Going through a divorce is like driving through a snowstorm in the middle of the night on some forlorn country road. Congratulations for surviving the harrowing ordeal. Now it’s time to turn your attention to a brighter future. We have worked with many divorced women, and we offer the following strategies to help you gain financial independence.
Take Financial Stock
The best place to start is to take stock of where you are financially. What assets did you walk away with after the divorce (e.g. the house, retirement accounts, savings, investments, property)? Did you end up with some debt (e.g. mortgage, educational loans, credit cards, vehicle loans)? What are your sources of income (e.g. alimony, child support, wages/salary from work, rental income)? What are your expenses? It would be wise to distinguish between basic living expenses (food, clothing, shelter, and utilities) and discretionary expenses (e.g. dining out, entertainment, vacations, etc.).
Now that you know your assets and debts and your income and expenses, you can start planning for financial independence. Your highest priority should be saving for retirement. You should figure how much you will need to save each year for retirement and set those funds aside before you spend on anything. Then use the remainder of your income to pay for your basic and discretionary expenses.
If you have been out of the workforce for a while, think about returning to work. Working will provide income and reduce your need to draw upon whatever resources you have after your divorce. You may need to earn new credentials, refresh your skills, or update your experience to secure the kind of work you want.
Manage Financial Risks
There are lots of financial risks that you need to think about as you look to the future, and you need to plan for them. You could become sick or hurt and need medical care. So, make sure you have adequate health insurance to pay for your medical expenses. Also, make sure you have disability insurance that will provide you with income if you are not able to work. While there are disability benefits through Social Security, it is very difficult to qualify for them, and you should not count on them.
Women live longer than men, and they often arrive at retirement with less money than men. You can do a few things to avoid the risk of running out of money and ensure your financial independence. Plan on taking Social Security as late as possible (age 70), because for every year you wait, your benefit will increase by 8%. Also, consider using an annuity in conjunction with Social Security to provide additional guaranteed income that you cannot outlive.
Contact us today to learn how a Certified Divorce Financial Analyst® can help guide you and answer your financial questions before, during, and post-divorce.
Avoid Financial Mistakes
The reason many women struggle financially after divorce is that they make mistakes with their money. You may feel compelled to help your children and grandchildren financially. Support them in as many ways as you can. Just don’t let that support threaten your financial independence.
You should only use credit cards as a means of convenient payment. Americans have grown accustomed to carrying costly balances on their credit cards. Experian reported that the average credit card balance in 2019 was $6,194. The number has been increasing for several years. You should pay off your credit card balance in full and on time. The interest on credit card balances and the fees for late payments are extortionary and should be avoided.

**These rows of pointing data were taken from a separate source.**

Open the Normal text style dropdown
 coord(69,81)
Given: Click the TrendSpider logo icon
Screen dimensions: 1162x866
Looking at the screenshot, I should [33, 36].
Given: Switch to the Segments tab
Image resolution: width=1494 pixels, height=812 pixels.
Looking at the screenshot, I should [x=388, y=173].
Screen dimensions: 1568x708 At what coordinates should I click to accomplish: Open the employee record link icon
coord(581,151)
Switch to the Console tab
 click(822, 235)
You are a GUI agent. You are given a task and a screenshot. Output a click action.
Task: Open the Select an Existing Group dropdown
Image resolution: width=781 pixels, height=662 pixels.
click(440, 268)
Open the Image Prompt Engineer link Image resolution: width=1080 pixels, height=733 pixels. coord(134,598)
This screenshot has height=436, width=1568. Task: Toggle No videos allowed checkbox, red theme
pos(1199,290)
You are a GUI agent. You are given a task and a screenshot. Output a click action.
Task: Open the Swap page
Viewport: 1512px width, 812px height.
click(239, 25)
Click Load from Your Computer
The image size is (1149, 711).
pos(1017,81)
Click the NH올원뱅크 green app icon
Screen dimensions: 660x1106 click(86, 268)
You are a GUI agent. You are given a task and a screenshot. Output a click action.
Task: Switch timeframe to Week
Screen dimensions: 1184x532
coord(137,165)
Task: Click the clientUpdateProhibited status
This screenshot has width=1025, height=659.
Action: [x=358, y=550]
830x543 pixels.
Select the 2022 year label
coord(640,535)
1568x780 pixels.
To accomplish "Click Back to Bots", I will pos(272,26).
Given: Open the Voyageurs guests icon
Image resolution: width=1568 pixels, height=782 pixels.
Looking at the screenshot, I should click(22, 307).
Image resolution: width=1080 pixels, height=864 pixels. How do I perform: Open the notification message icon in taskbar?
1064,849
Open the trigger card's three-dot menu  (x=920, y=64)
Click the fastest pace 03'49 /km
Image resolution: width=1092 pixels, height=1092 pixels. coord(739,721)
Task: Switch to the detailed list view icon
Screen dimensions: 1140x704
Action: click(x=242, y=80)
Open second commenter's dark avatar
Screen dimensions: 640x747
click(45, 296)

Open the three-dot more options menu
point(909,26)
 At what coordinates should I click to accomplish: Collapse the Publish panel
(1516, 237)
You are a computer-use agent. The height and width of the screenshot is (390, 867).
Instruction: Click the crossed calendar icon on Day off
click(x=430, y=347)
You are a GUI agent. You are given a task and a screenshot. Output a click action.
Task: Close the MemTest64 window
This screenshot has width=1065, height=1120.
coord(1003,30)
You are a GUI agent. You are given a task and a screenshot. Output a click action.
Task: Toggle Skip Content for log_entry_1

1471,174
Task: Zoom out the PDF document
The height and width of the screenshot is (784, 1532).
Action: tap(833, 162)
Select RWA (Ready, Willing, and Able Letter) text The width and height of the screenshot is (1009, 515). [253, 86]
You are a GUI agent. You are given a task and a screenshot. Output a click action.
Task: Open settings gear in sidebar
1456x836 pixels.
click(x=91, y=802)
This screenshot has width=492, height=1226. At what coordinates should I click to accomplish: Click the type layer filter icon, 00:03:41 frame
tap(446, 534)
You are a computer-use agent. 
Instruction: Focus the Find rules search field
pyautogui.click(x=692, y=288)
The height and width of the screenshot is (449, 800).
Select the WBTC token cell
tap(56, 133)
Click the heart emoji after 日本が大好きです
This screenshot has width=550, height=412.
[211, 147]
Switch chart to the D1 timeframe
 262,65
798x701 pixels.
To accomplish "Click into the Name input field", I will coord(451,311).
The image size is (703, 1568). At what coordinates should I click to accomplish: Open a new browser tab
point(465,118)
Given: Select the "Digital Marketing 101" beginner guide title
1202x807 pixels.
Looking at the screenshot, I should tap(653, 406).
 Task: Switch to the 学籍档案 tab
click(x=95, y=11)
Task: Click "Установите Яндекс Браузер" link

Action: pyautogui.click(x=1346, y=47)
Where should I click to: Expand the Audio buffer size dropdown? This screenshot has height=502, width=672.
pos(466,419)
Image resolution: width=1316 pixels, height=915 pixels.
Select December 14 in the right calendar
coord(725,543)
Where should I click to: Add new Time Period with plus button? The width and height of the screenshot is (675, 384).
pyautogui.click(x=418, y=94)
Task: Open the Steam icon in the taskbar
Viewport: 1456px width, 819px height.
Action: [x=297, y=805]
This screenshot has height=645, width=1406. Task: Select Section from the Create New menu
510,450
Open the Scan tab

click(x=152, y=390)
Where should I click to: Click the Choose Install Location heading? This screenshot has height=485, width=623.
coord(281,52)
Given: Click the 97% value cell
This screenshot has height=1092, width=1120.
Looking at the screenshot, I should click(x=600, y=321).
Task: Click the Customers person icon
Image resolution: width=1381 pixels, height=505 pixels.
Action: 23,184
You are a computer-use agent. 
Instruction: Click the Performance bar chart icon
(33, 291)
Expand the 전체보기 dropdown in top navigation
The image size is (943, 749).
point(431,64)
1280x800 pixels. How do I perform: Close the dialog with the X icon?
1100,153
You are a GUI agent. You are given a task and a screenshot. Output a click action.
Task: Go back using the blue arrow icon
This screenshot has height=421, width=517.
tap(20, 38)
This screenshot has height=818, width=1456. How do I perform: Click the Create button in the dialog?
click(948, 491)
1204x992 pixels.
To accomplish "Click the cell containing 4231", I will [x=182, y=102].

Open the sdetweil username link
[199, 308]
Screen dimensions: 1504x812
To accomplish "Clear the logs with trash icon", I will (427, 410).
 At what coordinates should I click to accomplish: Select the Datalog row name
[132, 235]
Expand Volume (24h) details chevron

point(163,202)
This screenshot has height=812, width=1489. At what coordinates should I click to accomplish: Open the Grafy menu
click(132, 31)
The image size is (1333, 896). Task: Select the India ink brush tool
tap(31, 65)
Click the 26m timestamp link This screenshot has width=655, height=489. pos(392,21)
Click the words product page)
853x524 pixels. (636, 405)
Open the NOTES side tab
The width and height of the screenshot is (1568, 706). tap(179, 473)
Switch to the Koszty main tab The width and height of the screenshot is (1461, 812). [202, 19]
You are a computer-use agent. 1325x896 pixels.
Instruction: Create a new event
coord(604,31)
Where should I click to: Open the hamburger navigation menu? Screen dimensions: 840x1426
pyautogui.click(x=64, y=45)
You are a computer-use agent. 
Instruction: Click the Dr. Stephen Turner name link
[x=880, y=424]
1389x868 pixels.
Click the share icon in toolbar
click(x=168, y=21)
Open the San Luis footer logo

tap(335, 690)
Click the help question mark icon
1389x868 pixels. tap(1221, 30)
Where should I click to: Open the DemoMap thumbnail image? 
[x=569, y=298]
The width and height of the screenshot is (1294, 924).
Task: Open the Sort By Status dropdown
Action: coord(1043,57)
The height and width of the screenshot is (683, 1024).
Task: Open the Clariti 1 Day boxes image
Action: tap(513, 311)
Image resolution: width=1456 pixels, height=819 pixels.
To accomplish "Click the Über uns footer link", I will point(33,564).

It can be tempting to splurge when some exciting opportunity pops up. It could be a flashy, new car, a beach vacation, a piece of art, or whatever might strike your fancy. When this happens, please be careful. You should have a budget and if the expense you are considering is not in your budget, you will have to either make room for it in your budget (i.e. spend less on something else) or skip it. Most Americans buy things they fancy and figure out later how to pay for them. Your financial independence depends on your ability to stick to your budget.
Women live longer than men and if they need assistance with basic living activities, they need it for longer than men do. Paying for care is very expensive. So, to minimize the odds that you will eventually need help, take care of yourself. Eat well. Exercise frequently. Drink alcohol moderately, if at all. Keep your mind active. Practice your religion. Meditate.
If you have a family history that suggests you may need professional care, plan for it. You could save enough to pay for it, or you could purchase long term care insurance to cover it. Paying for expensive care is one of the greatest threats to your financial independence. So, plan for it.
Get Professional Help
If all of this seems a bit overwhelming, you should consider hiring someone to assist you. If you are in the midst of divorce or just emerging from it, look for a Certified Divorce Financial Analyst (CDFA®). The role of a CDFA® is to help you (and your attorney) navigate wisely the financial aspects of divorce. If your concerns are broader than those involved in divorce, look for a Certified Financial Planner™ (CFP®). A CFP® is a fiduciary (i.e. required to act in your best interest) and has knowledge, skills, and experience in a broad array of financial planning topics.
Over the years, several of our divorced women clients have told us that they fear becoming a “bag lady” late in life. They usually express this worry with a bit of a nervous laugh. We get it. Single women are more likely to live in poverty than men or couples, particularly in old age. But, if you follow the strategies we have shared, you can live in financial independence.